* _Recorded data_:
------------

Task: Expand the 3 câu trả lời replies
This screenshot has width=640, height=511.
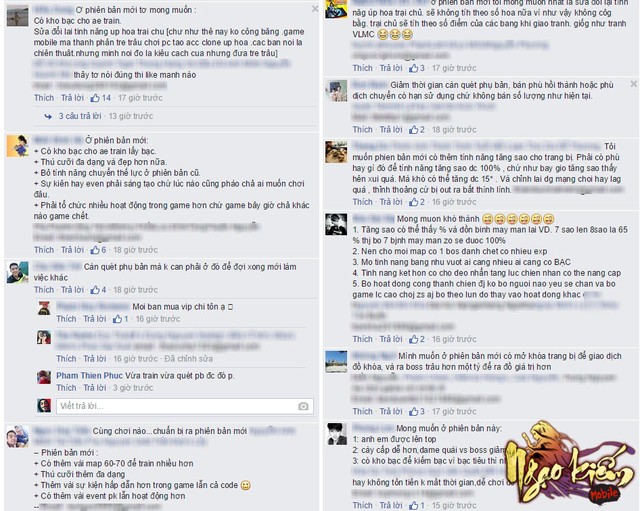Action: (x=80, y=116)
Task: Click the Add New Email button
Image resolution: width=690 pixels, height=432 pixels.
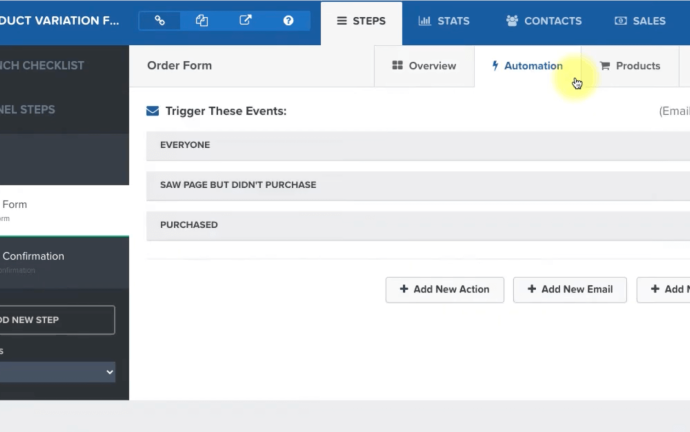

------------

* _EXERCISE DESCRIPTION_: When a line of the records has the word "Task", pick it out and copy it.

* _RESULT_:
Task: Expand the 3 câu trả lời replies
Task: Click the Add New Email button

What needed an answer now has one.